Na madrugada, o fogo irrompeu e se alastrou rapidamente na unidade da Farrapos, que tinha 60 vagas, das quais 16 custeadas pela prefeitura.
“Eu tava deitado, quase pegando no sono. Um rapaz do outro lado começou a gritar, a gente pensou que era briga. A hora que eu abri a porta, tava pegando fogo em tudo”, relatou à época Tiago de Almeida de Sousa, 35 anos, ao site Sul 21. “Tava já com fumaça, não dava pra enxergar nada. Só sei que tive que sair correndo e caí no chão, aí meio que engatinhando saí para a rua.”

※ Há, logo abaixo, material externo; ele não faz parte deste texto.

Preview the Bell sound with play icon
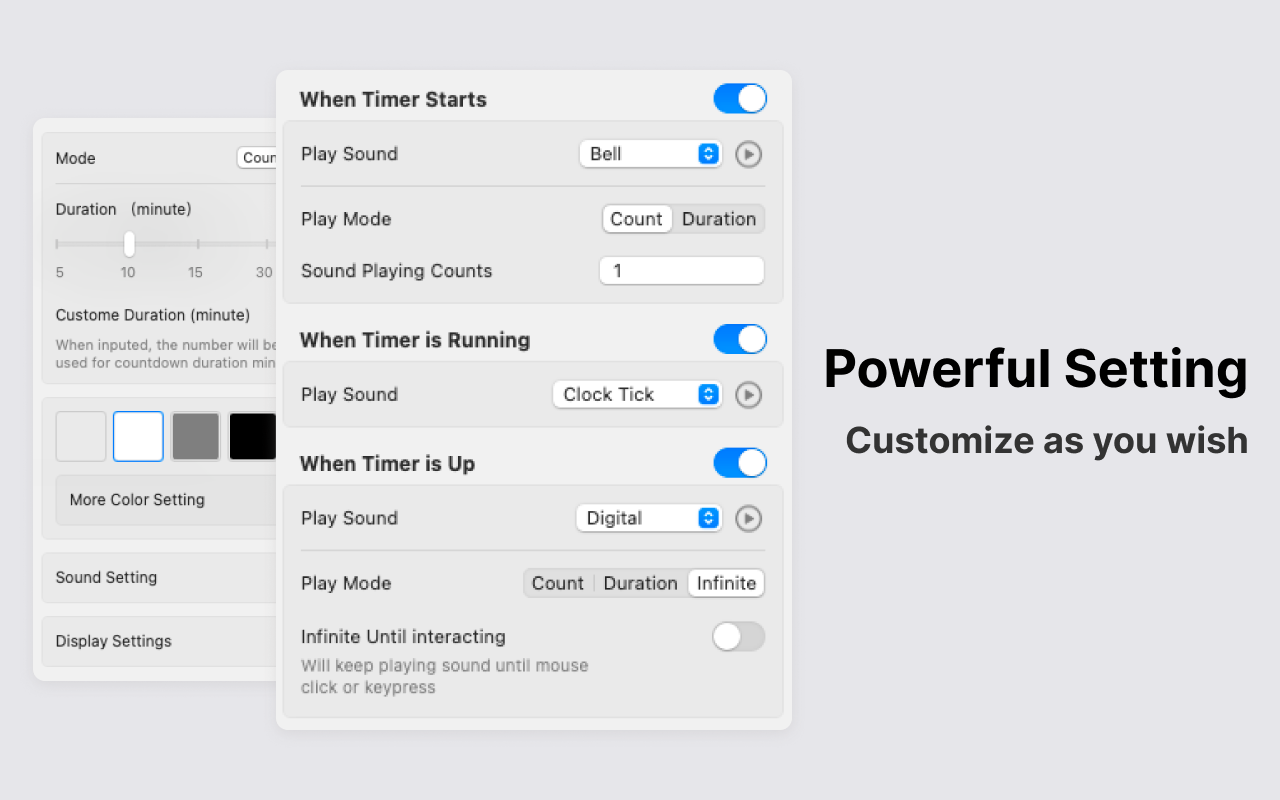 [748, 154]
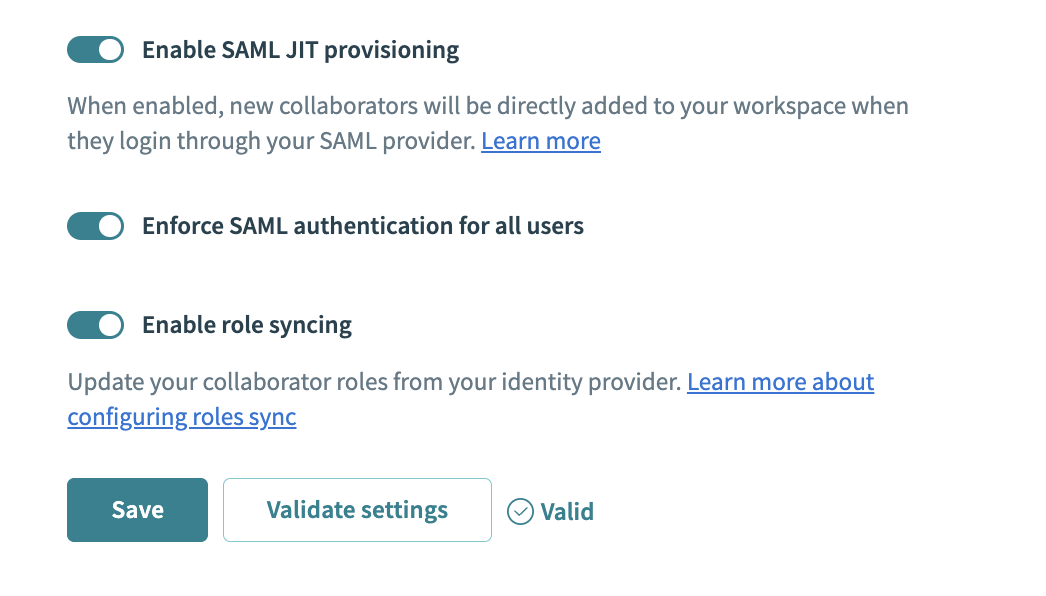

Outro incêndio no centro da Capital
Sousa escapou do fogo, mas Silvério Roni Matim, Dionathan Cardoso da Rosa, Maribel Teresinha Padilha, Julcemar Carvalho Amador e Anderson Gaúna Corrêa não tiveram a mesma sorte. Dias depois, mais um óbito: João Batista Ebani, que estava hospitalizado em estado grave por inalação de fumaça, morreu em 6 de maio.
Não era a primeira vez que a Garoa aparecia no noticiário envolvida com fogo e morte. Em novembro de 2022, um incêndio na moradia que mantinha na rua Jerônimo Coelho, no Centro Histórico, matou um homem. O deputado estadual Matheus Gomes (PSOL), ainda em abril, entregou dossiê à Defensoria Pública/RS sobre a rede de pousadas. Nele, constam denúncias registradas já em 2021 e 2022.
A prefeitura e a rede fecharam acordo durante a pandemia. Foi quando Melo abriu edital visando habilitar hotéis, pousadas, pensões e hostels para prestar de serviços de hospedagem que atendessem à FASC. O prazo do edital se esgotou e somente a Garoa enviou documentação para credenciamento.
O primeiro contrato foi fechado até o final daquele ano ao preço de R$ 800,1 mil. Mas, antes do fim do ano, outro acordo foi firmado, este no valor de R$ 1,1 milhão para 2022. Um terceiro contrato de 12 meses acabou sacramentado. E, em dezembro de 2023, houve uma renovação, esta ao custo de R$ 2,7 milhões e válida até o final de 2024.
O que diz a prefeitura
Em nota enviada ao Brasil de Fato RS, a prefeitura de Porto Alegre afirmou que prossegue com a desmobilização gradual de vagas na Pousada Garoa. Afirma que, atualmente, a FASC só mantém 40 vouchers ativos na hospedagem – a expectativa é de absorver este contingente na rede do município no curto prazo e, após, encerrar o contrato.
A força-tarefa das vistorias realizadas pela prefeitura ocorreu entre o fim de abril e o início de maio. Foram identificados problemas estruturais, de higiene e de segurança em parte das 23 unidades da empresa.
Audiência pública
Sobre a investigação, pontua que há uma Investigação Preliminar Sumária (IPS), para apurar os fatos no âmbito da prefeitura sobre o contrato com a Garoa. Está na fase de coleta de depoimentos e documentos. Também prosseguem as investigações sobre o incêndio na Polícia Civil.
No próximo dia 14, a Comissão de Cidadania e Direitos Humanos vai promover uma audiência pública sobre o incêndio e já chamou as instituições envolvidas para prestarem informações. “Os danos às famílias e às pessoas precisam de respostas”, reclama a deputada.